- Tarea a realizar
Prosigue el texto sobre la farsa bolivariana a partir de su última oración.

- Bloque de texto
※

La farsa bolivariana

En cualquier sistema político uno de los momentos más delicados es el de la sustitución de un gobierno por otro. Las democracias afrontan el problema desde el hecho sustancial sobre el que se constituyen: el Estado de Derecho. Mediante la ley ordenamos la participación de los ciudadanos, la geografía electoral, la mayor o menor proporcionalidad del voto emitido, los tiempos en que se organiza el proceso para transitar de una legislatura a otra. Es una ceremonia que festeja la convivencia en libertad y un rito de normalidad.

Los regímenes no democráticos no necesitan recurrir a un proceso electoral abierto al conjunto de los ciudadanos. En todo caso harán votaciones restringidas a un significativo cuerpo electoral, el de aquellos que forman parte del partido que ha patrimonializado el Estado.

Tras el derribo del Muro de Berlín y la posterior descomposición de la Unión Soviética la bandera del comunismo perdió mucho de su atractivo, como les ocurrió a las varias del fascismo tras su derrota en la II Guerra Mundial. Eso no quita para que sean muchos los enemigos de la libertad, aquellos que rechazan, odian o desprecian la democracia, porque no aceptan otro de sus fundamentos: el reconocimiento del individuo como un ser dotado de dignidad y libertad, alguien responsable de sus actos y capaz de tomar decisiones sobre su vida. Sin embargo, a diferencia de lo que ocurría tiempo atrás, los enemigos de la libertad se han hecho con las banderas de la democracia, y desde su hipotética defensa tratan de poner fin a su existencia.

La revolución bolivariana es un ejemplo de esta adaptación. Sus líderes no disimulaban su admiración por el castrismo cubano, pero accedieron al poder con un discurso distinto. Con la ayuda de agentes cubanos han desmontado el estado de derecho, logrando lo que mejor saben hacer: condenar a su pueblo a la pobreza y a la esclavitud. Un país dotado de formidables reservas petrolíferas y que no hace tanto tiempo gozaba de un alto nivel de vida se encuentra en la actualidad con un 90 por ciento de la población en condiciones de pobreza y en torno a seis millones han abandonado el país, el denominado «éxodo venezolano», provocando lógicos problemas en los países limítrofes. De la libertad que gozaron apenas si quedan algunos restos.

※

- Material recopilado
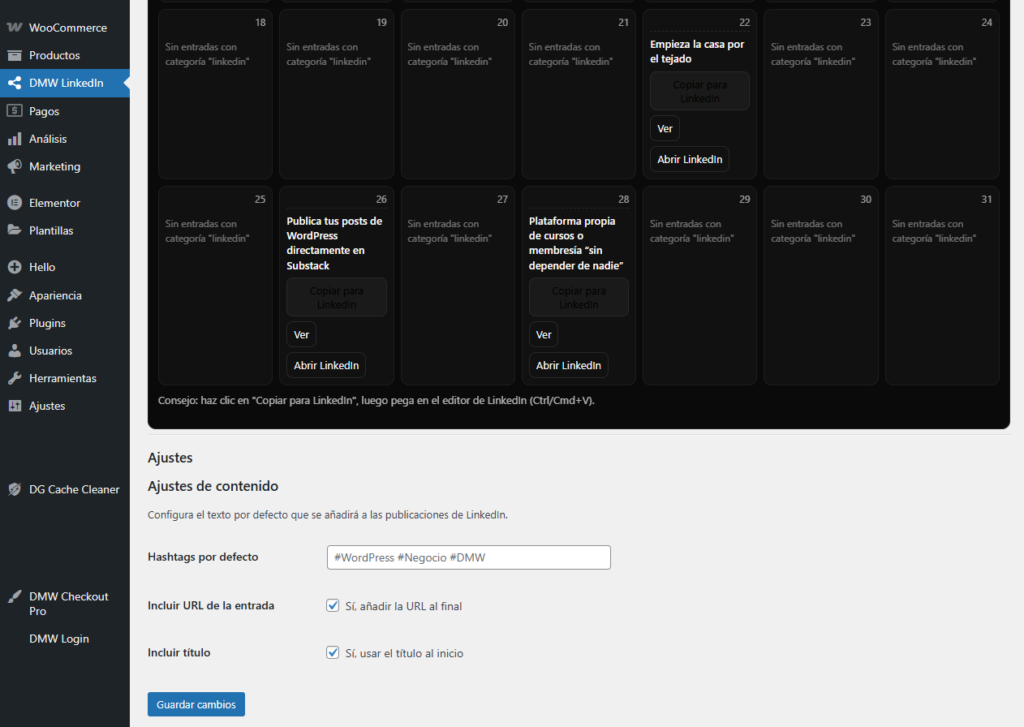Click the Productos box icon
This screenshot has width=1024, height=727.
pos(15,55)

※

- Respuesta
Para la dictadura bolivariana, la apariencia democrática mediante la convocatoria de elecciones tiene su razón de ser. Le permite jugar con la oposición. Con amenazas, persecuciones, encarcelamientos arbitrarios y chantaje puede dividirla fácilmente, mostrando públicamente su debilidad. Deja abierta la puerta hacia una hipotética evolución hacia la democracia, a la que amigos de la revolución de aquí y de allá se ocuparán de dar crédito. Por último, ¿qué necesidad tienen de asumir la carga de banderas de antaño cuando en la propia Unión Europea se reivindica la «democracia iliberal» o gobiernos como el social-comunista español tratan de intervenir el Poder Judicial en su propio beneficio? Siempre podrán afirmar, como sus amigos podemitas, que ellos defienden la auténtica democracia popular.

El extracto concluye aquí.